┌─ JEU DE DONNÉES

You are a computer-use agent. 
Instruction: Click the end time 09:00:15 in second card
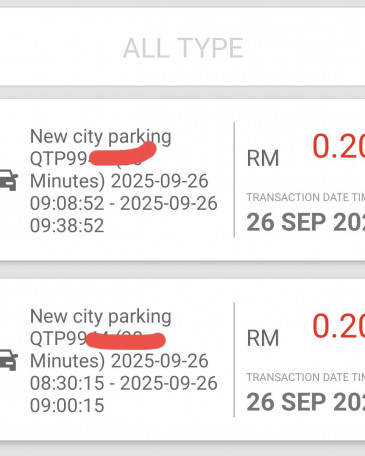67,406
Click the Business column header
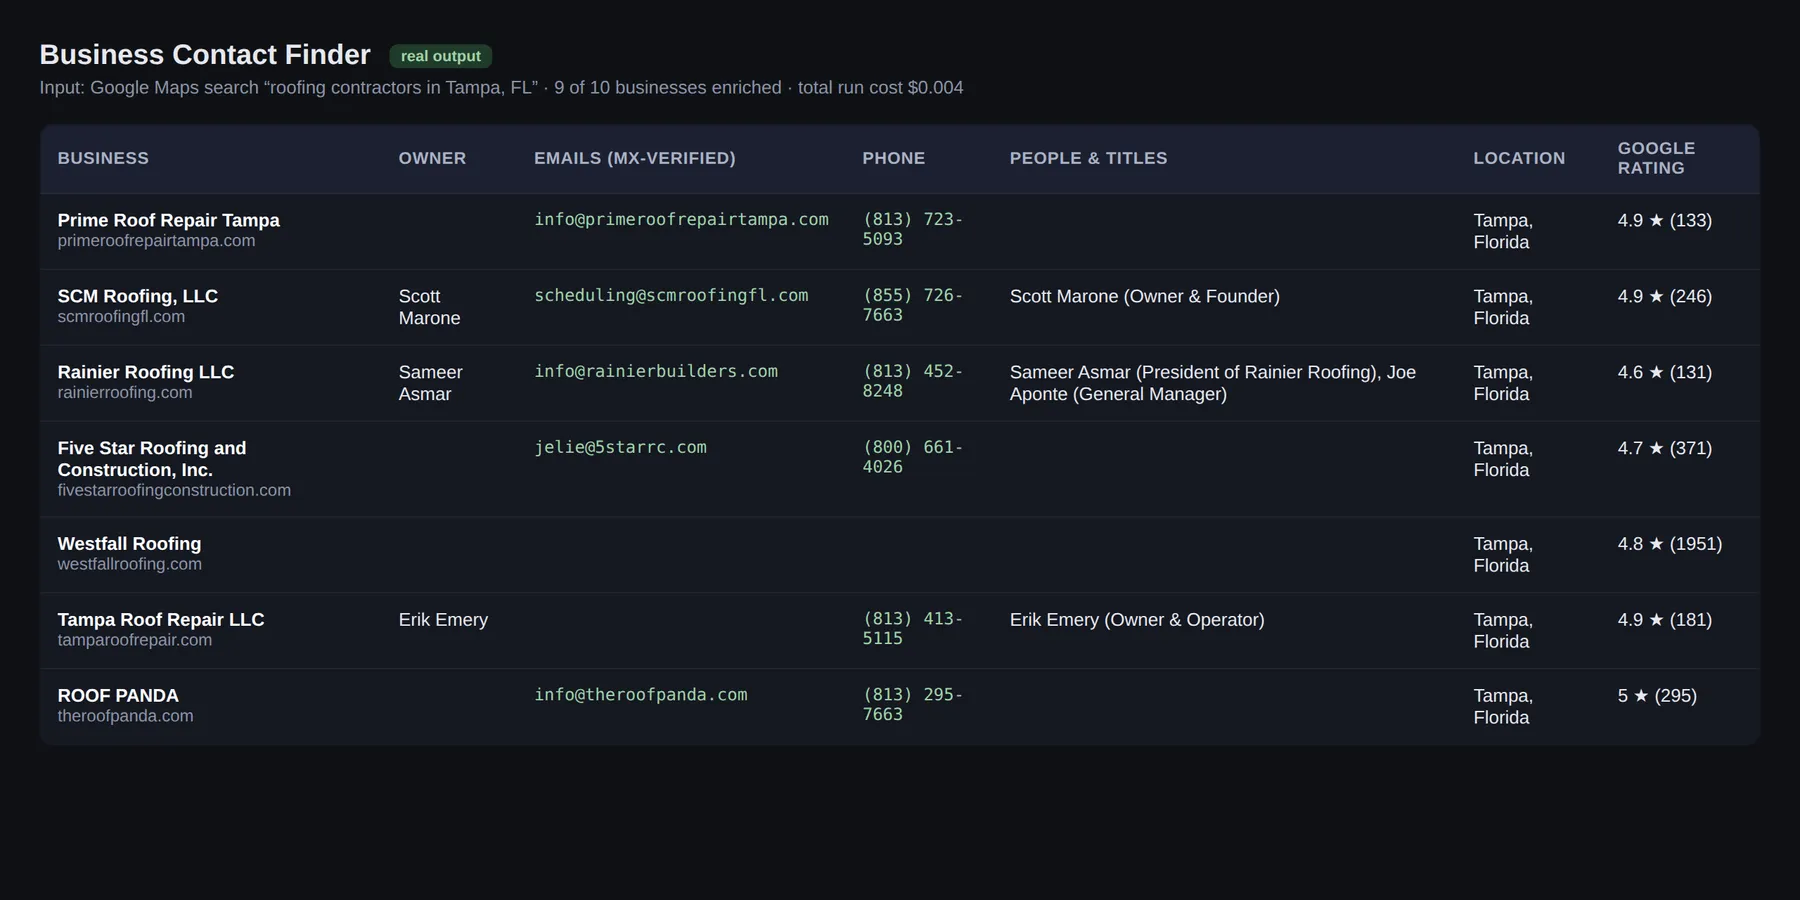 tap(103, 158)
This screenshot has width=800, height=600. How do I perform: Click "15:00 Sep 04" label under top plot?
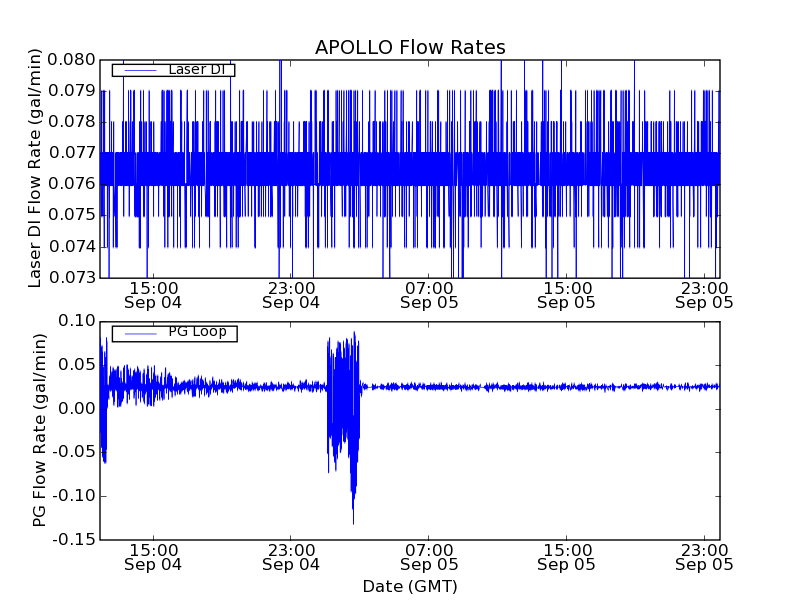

└─

◆ **VOTRE OBJECTIF**
Relevez chaque ligne de la liste ci-dessus qui contient la chaîne « Click », en tenant compte des majuscules et des minuscules.

◆ **RÉPONSE**
Instruction: Click the end time 09:00:15 in second card
Click the Business column header
This screenshot has width=800, height=600. How do I perform: Click "15:00 Sep 04" label under top plot?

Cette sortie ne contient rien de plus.